# Brief
Search the data for the word "will" and copy each line that has it.

━━━━━ Dataset extract ━━━━━

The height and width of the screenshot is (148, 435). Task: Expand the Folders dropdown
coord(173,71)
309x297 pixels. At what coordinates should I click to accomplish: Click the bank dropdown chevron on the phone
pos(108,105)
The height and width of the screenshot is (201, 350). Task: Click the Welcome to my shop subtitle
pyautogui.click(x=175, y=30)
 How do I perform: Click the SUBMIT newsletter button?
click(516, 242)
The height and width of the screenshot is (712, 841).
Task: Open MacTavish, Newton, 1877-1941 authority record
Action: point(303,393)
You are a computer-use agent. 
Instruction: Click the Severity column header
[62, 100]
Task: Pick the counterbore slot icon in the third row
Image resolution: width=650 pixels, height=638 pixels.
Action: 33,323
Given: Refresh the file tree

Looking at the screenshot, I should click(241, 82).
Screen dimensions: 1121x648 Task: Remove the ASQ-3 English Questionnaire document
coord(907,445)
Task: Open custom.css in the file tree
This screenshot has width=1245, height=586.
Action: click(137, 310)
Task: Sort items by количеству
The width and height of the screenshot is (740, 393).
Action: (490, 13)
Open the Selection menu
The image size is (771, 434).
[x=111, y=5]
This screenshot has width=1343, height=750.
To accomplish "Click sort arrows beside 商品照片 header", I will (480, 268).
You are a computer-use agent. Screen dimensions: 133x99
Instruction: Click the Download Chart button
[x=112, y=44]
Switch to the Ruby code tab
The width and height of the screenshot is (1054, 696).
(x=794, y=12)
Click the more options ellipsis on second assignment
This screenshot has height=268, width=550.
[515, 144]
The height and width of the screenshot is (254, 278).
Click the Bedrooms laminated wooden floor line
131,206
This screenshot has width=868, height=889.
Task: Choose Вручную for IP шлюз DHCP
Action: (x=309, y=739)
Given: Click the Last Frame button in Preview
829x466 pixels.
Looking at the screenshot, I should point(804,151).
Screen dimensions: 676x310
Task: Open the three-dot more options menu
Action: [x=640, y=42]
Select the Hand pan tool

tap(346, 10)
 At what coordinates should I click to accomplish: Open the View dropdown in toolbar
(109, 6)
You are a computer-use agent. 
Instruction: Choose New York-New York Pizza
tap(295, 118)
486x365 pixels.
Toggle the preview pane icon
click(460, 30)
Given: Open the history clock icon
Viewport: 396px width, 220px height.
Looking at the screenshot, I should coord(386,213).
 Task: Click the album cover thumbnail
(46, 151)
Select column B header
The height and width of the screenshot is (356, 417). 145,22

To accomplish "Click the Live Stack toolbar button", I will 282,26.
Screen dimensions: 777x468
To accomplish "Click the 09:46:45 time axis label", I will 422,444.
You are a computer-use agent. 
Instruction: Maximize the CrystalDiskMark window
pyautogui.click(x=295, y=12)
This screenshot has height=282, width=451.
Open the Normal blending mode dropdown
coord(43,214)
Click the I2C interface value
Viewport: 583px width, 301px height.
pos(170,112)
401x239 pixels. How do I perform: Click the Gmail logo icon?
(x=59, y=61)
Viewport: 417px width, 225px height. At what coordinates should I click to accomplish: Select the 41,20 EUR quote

━━━━━

# Completed task
To accomplish "Click sort arrows beside 商品照片 header", I will (480, 268).
To accomplish "Click the Live Stack toolbar button", I will 282,26.
To accomplish "Click the 09:46:45 time axis label", I will 422,444.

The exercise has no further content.